Our study had several limitations. First, our study was not randomized. We combined individual patient data from patients enrolled in two trials; thus, the baseline characteristics may lack equivalency. For example, more patients had liver metastasis in the AG arm, while more patients received 2 or more lines of chemotherapy in the AP arm. Although we used adjusted Cox proportional hazards models to predefine covariates, the statistical power of our results may have been reduced. Second, due to the nature of the study and restricted funds, both studies had limited sample sizes. Thus, these were inadequate and small patient populations.

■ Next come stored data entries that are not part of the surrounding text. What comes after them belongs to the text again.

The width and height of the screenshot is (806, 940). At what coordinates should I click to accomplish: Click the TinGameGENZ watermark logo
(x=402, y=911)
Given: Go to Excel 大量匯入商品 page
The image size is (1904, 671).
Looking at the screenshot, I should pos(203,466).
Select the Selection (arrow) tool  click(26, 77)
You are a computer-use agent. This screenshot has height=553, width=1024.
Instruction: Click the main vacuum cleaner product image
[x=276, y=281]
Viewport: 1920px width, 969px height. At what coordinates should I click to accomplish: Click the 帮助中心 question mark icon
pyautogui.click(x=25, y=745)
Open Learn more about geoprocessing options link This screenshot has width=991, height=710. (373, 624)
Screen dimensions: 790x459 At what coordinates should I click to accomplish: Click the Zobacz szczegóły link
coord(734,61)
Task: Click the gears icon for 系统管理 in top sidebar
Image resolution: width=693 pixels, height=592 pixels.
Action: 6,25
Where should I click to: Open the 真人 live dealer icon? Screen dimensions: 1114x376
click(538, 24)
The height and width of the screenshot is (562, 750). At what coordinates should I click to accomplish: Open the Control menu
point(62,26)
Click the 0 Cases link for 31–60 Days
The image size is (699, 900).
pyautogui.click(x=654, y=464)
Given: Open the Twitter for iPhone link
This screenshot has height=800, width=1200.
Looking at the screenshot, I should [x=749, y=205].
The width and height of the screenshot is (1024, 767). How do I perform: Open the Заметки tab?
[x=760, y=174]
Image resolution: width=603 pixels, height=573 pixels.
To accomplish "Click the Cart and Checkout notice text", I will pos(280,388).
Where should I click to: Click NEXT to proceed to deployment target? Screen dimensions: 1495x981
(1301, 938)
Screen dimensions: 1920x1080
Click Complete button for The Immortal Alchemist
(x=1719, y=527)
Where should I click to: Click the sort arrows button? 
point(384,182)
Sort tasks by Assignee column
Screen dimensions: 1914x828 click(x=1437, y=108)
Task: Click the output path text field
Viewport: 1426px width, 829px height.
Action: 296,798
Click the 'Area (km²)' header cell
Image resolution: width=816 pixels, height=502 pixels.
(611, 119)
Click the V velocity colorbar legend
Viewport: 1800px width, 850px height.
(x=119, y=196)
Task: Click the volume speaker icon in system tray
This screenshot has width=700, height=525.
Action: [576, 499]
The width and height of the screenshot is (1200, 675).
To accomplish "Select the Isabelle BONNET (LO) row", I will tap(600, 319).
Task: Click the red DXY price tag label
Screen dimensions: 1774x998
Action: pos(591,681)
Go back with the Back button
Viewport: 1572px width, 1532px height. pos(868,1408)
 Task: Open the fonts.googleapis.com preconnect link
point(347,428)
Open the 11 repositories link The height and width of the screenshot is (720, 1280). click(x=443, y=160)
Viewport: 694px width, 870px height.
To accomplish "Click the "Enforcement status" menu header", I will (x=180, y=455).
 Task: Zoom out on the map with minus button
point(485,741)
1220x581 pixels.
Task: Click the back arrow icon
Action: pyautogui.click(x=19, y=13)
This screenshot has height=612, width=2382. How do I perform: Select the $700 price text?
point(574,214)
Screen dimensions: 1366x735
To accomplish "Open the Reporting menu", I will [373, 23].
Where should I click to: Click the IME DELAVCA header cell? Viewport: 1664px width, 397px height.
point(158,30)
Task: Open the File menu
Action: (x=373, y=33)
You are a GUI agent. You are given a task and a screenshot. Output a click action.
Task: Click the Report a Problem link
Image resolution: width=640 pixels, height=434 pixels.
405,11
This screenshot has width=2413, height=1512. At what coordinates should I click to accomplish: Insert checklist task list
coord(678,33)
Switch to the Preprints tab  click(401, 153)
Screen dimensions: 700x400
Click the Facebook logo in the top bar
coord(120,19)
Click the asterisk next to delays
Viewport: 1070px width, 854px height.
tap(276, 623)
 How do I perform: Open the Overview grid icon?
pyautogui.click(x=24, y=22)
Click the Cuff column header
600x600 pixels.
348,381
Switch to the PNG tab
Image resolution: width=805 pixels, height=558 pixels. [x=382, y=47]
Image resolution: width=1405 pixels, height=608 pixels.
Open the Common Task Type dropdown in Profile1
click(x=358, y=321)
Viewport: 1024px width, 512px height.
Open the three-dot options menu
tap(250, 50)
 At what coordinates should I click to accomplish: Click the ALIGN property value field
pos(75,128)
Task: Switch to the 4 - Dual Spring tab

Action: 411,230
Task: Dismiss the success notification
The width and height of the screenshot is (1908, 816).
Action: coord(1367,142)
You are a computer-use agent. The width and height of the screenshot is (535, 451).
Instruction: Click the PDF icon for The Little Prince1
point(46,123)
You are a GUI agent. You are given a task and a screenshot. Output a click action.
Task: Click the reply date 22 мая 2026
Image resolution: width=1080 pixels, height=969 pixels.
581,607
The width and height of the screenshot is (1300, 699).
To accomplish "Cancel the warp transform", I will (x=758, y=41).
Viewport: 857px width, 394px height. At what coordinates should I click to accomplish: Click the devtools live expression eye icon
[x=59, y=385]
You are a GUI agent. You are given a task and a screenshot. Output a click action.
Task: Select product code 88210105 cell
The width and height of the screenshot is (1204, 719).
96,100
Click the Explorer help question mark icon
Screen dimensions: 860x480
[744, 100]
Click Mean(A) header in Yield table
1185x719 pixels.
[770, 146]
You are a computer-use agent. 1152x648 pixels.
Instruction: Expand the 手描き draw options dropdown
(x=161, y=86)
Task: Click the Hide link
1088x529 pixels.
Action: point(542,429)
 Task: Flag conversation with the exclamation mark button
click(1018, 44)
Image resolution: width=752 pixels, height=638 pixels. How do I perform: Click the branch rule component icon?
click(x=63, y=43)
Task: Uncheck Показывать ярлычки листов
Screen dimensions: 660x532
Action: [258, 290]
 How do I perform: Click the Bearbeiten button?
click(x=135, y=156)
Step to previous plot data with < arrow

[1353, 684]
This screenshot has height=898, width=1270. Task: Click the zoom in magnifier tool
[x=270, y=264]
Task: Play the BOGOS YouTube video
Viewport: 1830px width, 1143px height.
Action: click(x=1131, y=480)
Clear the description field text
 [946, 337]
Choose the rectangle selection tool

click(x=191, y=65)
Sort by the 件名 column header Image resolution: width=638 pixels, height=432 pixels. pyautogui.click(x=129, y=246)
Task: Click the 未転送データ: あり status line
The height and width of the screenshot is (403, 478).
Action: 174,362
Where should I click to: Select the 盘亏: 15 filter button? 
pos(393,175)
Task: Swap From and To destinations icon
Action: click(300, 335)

Third, the patients all came from a single center, which may have led to selection bias.

Conclusions

Although this study was not randomized, but rather a report of two consecutive single-arm studies, our results showed that AP and AG had similar efficacy for the study population; however, in the TNBC subgroup, AP was more effective, although with increased toxicity. Considering the inadequate and small-sized patient population, the results give some suggestions that platinum might play an important role in the treatment of mTNBC, and AP may be worth recommending to mTNBC patients, while AG may be a better alternative for MBC patients with other subtypes. Randomized control trials are still needed to further confirm our results.